News and Notes 118 June 11th

NARIC publications for National Aphasia Awareness Month; secondary conditions in SCI; survey on work-life balance in individuals with disabilities; documentary Rethinking College available on Think College! website; NIDRR grantee Katherine Seelman named to National Council on Disability; National Trends in Disability Employment (nTIDE) report released for May; webinar on effects of service system collaboration on student outcomes in transition; webinar on ADA in higher education.

Date sent: 
NARIC news: 

June is National Aphasia Awareness Month, sponsored by the National Aphasia Association. Aphasia is a disorder which is caused by damage to the language areas in the brain. It is most often caused by stroke, but can also be caused by tumors, infections, injuries, or dementia. For those diagnosed with aphasia, experts recommend that speech and language therapy begin as soon as possible. Visit the American Speech-Language-Hearing Association to find a speech professional in your area. You may also be interested in these publications on aphasia from NIDRR-funded projects and other sources, available from the NARIC collection.

Resource Highlight: 
News items: 

Katherine Seelman Named to National Council on Disability
Katherine Seelman, PhD, a researcher at the NIDRR-funded Rehabilitation Engineering Research Center on Telerehabilitation, was recently appointed to the National Council on Disability (NCD), an independent federal agency that recommends disability policy to the administration, Congress, and other federal agencies. Dr. Seelman served as Director of NIDRR from 1994 to 2001, and later served as Director of Program Development for the Administration on Developmental Disabilities and Co-Research Director of the National Science Foundation Quality of Life Technology Engineering Center. Dr. Seelman joins three other new and returning appointees to the NCD.

Grantee event: 

Does Service System Collaboration Improve Student Outcomes in Transition?
The NIDRR-funded Center on Transition to Employment for Youth with Disabilities will host a webinar, Does Service System Collaboration Improve Student Outcomes in Transition?, June 18, 1-2 pm ET.  Researchers will discuss the different approaches to defining and measuring service system collaboration, and present the findings of a study assessing its impact on student vocational rehabilitation outcomes. Recommendations for inter-agency transition teams will be provided, as well as directions for further study. Registration is free but required.
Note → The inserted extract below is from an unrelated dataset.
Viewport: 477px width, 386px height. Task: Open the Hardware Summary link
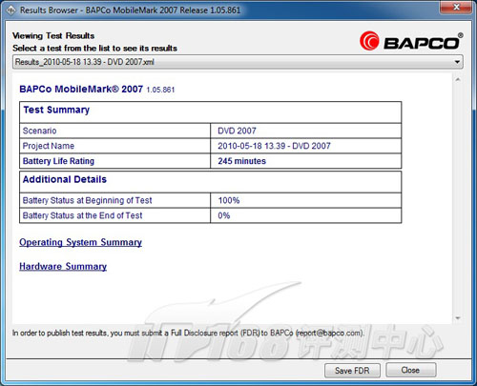coord(63,266)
Webinar: ADA in Higher Education TODAY
The NIDRR-funded Northeast ADA Center will host a webinar, ADA in Higher Education: What Students and Administrators Need to Know, TODAY, 2-3pm ET. Presenters will discuss the requirements of the ADA and Section 504 of the Rehabilitation Act, reasonable accommodations and essential course requirements in the academic setting, and some of the common questions and challenges heard by Center staff. Registration is free but required.


Work-Life Balance Survey Closing Soon
The NIDRR-funded field initiated project on Getting and Keeping People with Disabilities in the Workforce: Negotiating Work, Life, and Disability (H133G130136) is seeking participants for a survey on work-life balance of individuals with disabilities. Qualified participants should be individuals with disabilities/chronic health conditions who are currently employed or have worked within the last six months. The survey is designed to take approximately 15 to 20 minutes to complete. This survey closes June 15th.

Elsewhere in the Community: 

Rethinking College
Think College!, a national organization dedicated to developing, expanding, and improving inclusive higher education options for people with intellectual disabilities, has produced Rethinking College, a 25-minute documentary funded in part by a grant from the Administration on Intellectual and Developmental Disabilities of the US Department of Health and Human Services. Through the perspectives of parents, educators, advocates, policy leaders, and students, the film illustrates how colleges and universities can provide a setting for all students to grow, learn, and build toward better futures.  The film can be viewed directly from the organization's website.